Work item »
Pictures do not belong in the copy. Write out exactly the lines from the one containing "670x402 pixels. Task: Click" through the end of the data.

[Task material]

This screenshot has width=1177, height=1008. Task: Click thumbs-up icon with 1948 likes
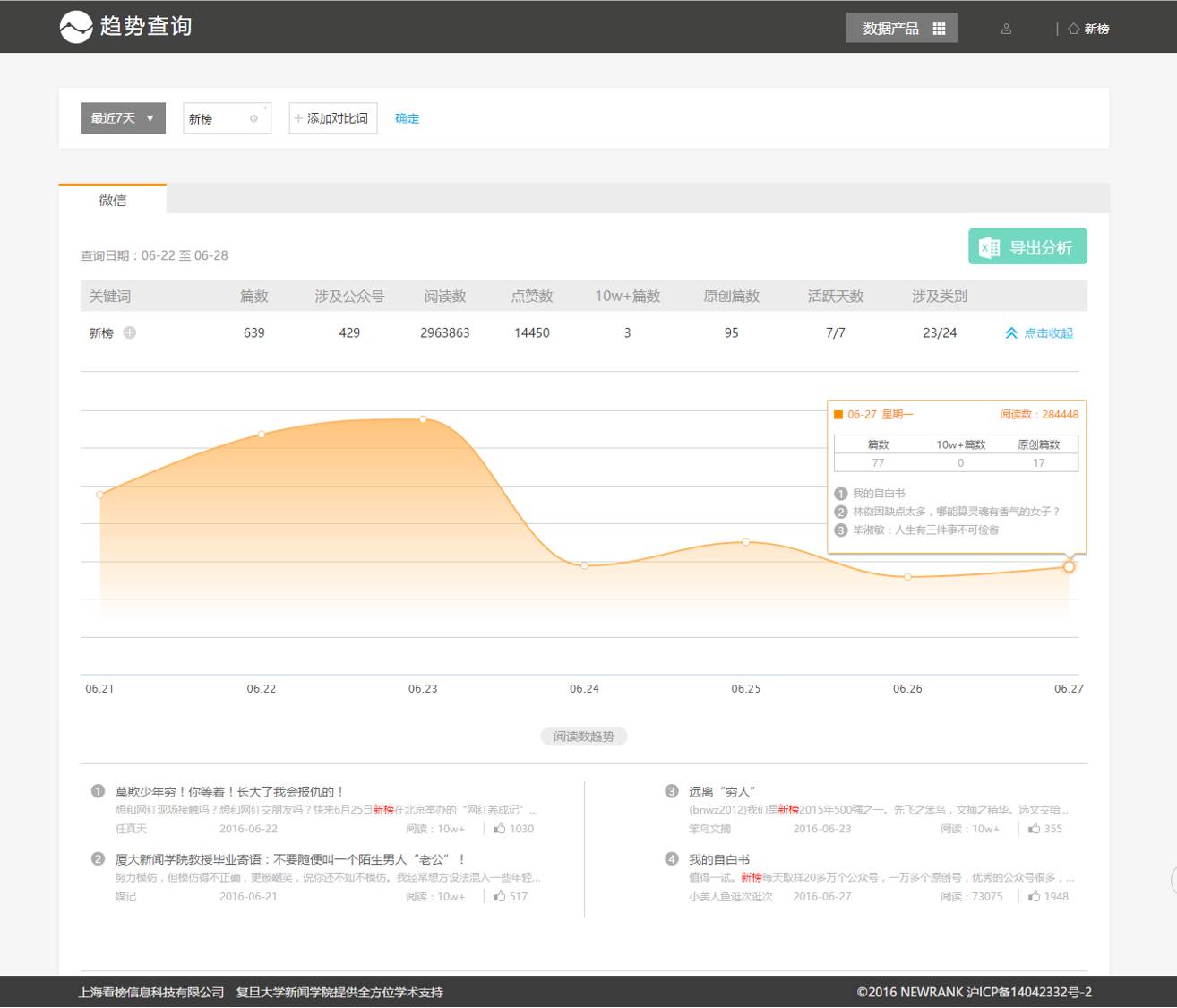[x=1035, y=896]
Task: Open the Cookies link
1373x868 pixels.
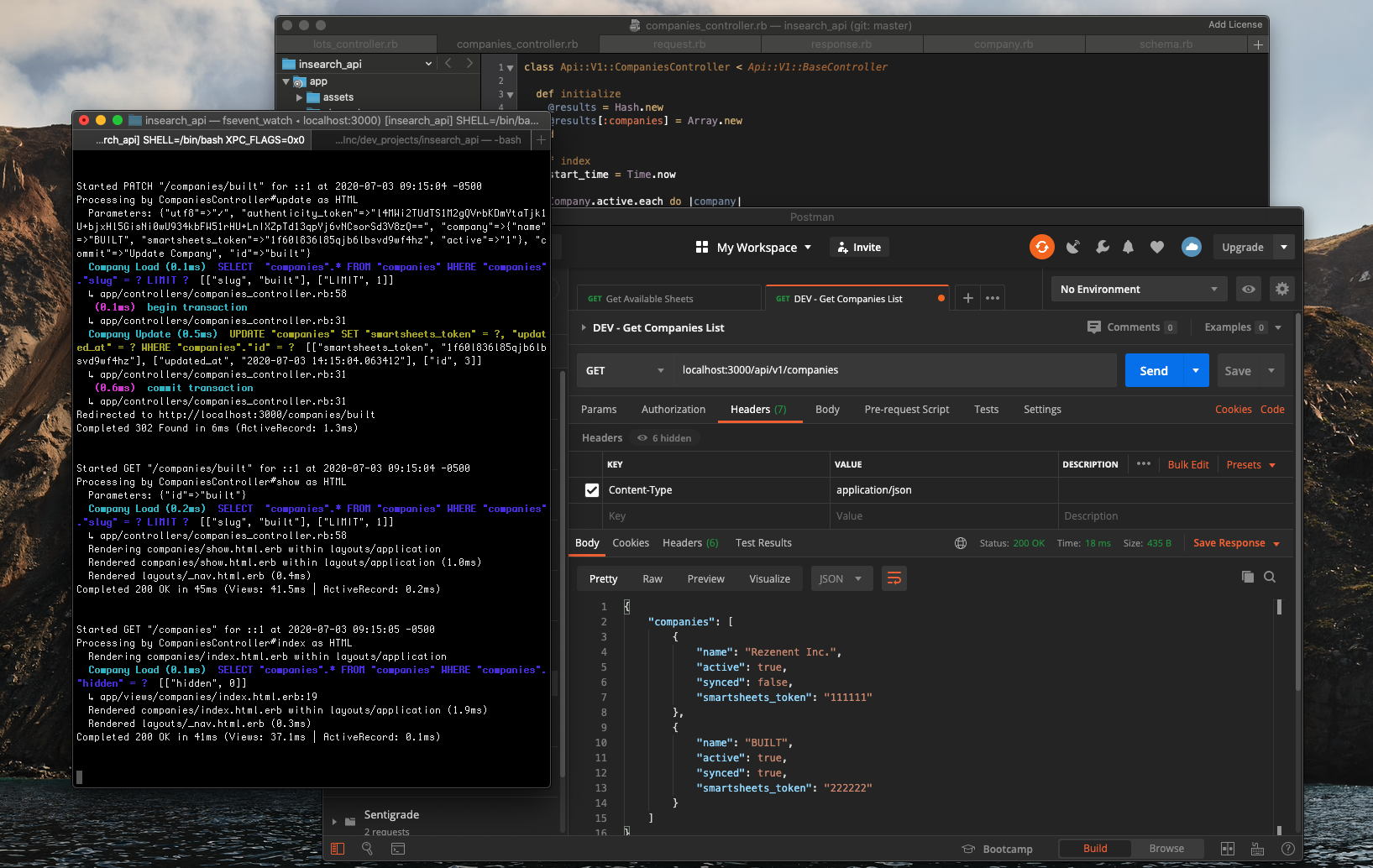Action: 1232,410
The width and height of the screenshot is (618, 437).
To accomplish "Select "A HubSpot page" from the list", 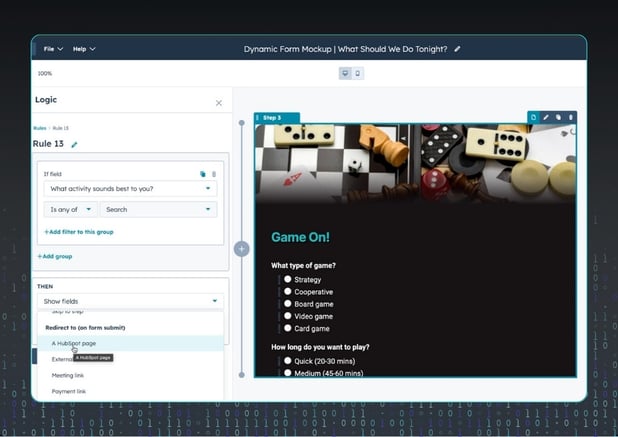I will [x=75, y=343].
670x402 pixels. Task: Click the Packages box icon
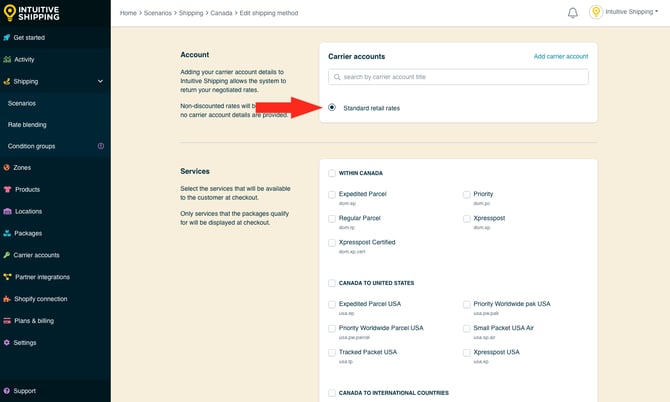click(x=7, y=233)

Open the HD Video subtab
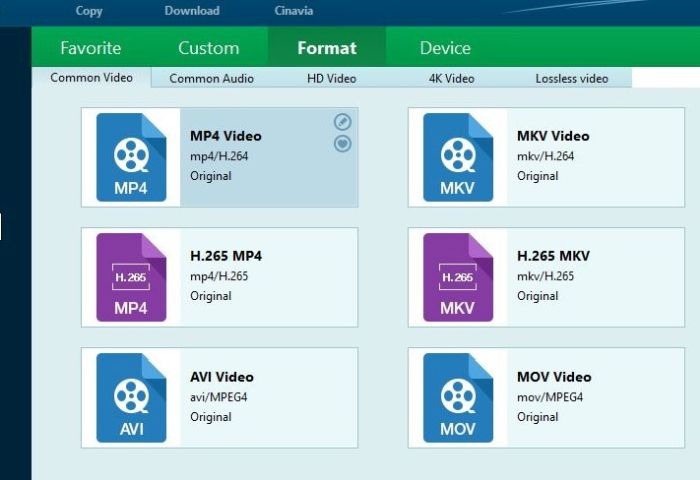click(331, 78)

[/Task material]

Solution to the exercise »
670x402 pixels. Task: Click the Packages box icon
click(x=7, y=233)

Open the HD Video subtab
click(331, 78)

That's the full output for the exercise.